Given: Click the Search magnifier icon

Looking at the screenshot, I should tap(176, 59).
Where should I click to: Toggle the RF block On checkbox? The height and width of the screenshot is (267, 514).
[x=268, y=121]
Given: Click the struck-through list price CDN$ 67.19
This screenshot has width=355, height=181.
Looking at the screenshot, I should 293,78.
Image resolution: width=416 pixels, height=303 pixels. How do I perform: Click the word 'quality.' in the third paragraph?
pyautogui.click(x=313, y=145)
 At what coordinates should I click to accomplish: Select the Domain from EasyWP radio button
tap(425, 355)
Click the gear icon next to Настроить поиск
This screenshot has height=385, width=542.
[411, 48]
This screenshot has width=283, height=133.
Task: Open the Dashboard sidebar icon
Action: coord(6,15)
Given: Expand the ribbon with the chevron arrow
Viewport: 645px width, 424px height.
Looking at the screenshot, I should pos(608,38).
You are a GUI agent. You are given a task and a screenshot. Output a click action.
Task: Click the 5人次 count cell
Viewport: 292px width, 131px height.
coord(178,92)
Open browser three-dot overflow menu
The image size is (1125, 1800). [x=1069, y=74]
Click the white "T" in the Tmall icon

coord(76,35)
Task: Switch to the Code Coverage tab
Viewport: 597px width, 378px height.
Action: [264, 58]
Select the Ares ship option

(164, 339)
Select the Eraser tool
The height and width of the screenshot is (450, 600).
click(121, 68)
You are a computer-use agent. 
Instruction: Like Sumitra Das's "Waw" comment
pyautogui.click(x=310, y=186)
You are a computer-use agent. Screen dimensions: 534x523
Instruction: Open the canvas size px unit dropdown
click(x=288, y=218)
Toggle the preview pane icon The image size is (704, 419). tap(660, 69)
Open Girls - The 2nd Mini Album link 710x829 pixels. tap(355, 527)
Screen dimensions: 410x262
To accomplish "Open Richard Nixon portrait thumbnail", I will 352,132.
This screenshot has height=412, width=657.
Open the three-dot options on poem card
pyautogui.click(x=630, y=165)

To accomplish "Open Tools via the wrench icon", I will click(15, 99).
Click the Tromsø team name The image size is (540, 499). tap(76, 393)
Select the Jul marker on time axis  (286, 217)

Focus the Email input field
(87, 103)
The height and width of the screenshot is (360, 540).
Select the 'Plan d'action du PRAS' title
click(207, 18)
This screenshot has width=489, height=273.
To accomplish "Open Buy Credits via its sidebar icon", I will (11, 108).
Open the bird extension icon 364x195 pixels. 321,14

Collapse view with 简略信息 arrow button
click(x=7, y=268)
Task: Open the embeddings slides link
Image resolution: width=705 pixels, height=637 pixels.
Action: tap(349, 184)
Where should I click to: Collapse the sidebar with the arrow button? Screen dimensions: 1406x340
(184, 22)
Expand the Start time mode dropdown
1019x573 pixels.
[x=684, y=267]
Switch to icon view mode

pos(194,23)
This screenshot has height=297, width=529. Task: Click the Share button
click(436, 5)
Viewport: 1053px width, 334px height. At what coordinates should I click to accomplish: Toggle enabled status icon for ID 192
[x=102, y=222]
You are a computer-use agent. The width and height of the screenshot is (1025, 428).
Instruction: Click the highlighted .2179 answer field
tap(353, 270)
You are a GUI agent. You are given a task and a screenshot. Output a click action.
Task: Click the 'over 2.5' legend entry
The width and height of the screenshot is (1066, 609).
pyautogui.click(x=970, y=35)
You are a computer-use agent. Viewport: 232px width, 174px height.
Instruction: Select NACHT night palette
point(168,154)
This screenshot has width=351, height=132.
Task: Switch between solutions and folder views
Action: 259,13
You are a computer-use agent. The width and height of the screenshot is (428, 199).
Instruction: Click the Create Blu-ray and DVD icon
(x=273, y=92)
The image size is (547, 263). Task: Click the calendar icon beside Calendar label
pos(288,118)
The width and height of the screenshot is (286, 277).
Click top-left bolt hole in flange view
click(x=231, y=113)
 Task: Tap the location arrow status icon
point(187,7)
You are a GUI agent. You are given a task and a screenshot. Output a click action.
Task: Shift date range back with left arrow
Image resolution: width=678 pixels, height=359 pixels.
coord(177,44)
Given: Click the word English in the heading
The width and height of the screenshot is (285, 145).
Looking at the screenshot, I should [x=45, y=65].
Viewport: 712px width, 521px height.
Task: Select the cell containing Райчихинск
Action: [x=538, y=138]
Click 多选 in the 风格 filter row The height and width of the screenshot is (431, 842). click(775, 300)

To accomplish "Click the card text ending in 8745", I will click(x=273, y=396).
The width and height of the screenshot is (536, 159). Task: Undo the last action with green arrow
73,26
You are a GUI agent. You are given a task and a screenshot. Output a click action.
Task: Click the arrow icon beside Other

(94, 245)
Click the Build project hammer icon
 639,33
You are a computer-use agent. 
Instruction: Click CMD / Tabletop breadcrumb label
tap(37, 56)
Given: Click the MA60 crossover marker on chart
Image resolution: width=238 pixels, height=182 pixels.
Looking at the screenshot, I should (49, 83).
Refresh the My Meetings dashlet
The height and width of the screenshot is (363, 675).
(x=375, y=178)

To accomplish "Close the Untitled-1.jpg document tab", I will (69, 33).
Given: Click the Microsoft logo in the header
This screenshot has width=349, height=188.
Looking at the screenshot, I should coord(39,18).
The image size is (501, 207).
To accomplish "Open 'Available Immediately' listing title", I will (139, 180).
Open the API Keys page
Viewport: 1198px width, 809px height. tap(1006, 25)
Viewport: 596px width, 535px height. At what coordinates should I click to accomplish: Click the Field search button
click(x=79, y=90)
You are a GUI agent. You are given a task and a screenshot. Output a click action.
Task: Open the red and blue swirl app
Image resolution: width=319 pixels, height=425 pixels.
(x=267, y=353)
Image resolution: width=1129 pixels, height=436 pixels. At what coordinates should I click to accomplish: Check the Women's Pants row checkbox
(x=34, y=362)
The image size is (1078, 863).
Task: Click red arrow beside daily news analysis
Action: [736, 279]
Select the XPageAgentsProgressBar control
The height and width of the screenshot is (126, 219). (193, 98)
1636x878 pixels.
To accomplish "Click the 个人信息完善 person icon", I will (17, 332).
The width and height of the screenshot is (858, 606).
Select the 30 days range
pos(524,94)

• • • • •

### EXERCISE
Report, as a bare number, how many lines above contain the string "marker".

### FINAL ANSWER
2